INSTRUCTION 1:
Please give the rows again from the line with "Viewport: 812px width, 1490px" through the last of the rows, changing "Select" to "Choose" and keeping everything else the same. Return only those rows.

SELECTION:
Forecourt owners in the UK are adding to soaring inflation for consumers by charging many businesses that rely on diesel more than necessary at the pumps, campaigners have claimed.
The pump price for diesel is about 10% higher than for petrol, even though the wholesale market price is lower, reigniting concerns that forecourt owners are profiteering at the expense of diesel drivers.
The RAC estimates that on average forecourt owners are making double the profit from diesel users, which are often vans and trucks serving retail businesses, compared with the margins from sales of petrol.
Steve Gooding, the director of the RAC Foundation, said: “Diesel drivers could be forgiven for thinking they’re being taken advantage of. The wholesale price of the fuel is now below that of petrol yet still costs 15p a litre or so more at the pumps, much more than the historical gap of between 5p and 10p.”

DATASET EXTRACT:

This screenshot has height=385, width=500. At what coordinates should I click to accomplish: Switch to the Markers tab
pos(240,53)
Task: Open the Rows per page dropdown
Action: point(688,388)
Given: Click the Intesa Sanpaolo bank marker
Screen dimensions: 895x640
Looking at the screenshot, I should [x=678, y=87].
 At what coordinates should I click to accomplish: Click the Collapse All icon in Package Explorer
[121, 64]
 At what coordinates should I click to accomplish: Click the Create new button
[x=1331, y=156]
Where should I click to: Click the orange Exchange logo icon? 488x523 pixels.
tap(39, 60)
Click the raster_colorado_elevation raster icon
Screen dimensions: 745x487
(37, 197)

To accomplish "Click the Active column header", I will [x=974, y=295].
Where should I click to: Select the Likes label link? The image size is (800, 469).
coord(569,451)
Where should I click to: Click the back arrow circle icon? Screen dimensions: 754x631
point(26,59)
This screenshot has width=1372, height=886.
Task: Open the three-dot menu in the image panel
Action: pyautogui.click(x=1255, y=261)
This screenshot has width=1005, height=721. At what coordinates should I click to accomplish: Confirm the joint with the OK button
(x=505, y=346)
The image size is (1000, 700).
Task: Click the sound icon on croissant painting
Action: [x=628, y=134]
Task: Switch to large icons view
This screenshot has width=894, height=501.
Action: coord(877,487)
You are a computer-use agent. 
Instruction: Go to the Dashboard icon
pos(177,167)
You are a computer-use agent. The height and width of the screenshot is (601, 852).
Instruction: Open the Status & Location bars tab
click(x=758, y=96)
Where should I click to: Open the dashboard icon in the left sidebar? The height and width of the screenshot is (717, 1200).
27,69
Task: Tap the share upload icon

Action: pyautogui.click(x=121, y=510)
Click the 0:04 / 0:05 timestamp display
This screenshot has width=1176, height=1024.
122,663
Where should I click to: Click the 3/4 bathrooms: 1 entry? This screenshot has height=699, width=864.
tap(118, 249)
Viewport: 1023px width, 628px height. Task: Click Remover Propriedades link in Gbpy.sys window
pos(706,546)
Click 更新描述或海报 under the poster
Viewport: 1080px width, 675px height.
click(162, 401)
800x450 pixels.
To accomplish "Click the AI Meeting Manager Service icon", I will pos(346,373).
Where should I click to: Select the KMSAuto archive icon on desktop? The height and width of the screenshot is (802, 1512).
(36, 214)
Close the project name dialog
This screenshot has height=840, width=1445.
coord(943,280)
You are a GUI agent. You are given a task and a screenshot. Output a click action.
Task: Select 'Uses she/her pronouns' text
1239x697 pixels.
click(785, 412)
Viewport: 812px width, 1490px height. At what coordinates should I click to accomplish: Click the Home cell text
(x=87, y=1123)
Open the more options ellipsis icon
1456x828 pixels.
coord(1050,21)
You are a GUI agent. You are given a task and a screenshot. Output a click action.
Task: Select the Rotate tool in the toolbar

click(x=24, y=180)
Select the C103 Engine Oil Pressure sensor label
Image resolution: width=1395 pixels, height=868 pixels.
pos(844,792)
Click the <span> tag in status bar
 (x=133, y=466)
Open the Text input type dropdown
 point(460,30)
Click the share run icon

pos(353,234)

INSTRUCTION 2:
According to the diesel pricing article, what was the historical gap between diesel and petrol prices at the pumps?

FULL OUTPUT 1:
Viewport: 812px width, 1490px height. At what coordinates should I click to accomplish: Click the Home cell text
(x=87, y=1123)
Open the more options ellipsis icon
1456x828 pixels.
coord(1050,21)
You are a GUI agent. You are given a task and a screenshot. Output a click action.
Task: Choose the Rotate tool in the toolbar

click(x=24, y=180)
Choose the C103 Engine Oil Pressure sensor label
Image resolution: width=1395 pixels, height=868 pixels.
pos(844,792)
Click the <span> tag in status bar
 (x=133, y=466)
Open the Text input type dropdown
 point(460,30)
Click the share run icon

pos(353,234)

FULL OUTPUT 2:
Between 5p and 10p a litre.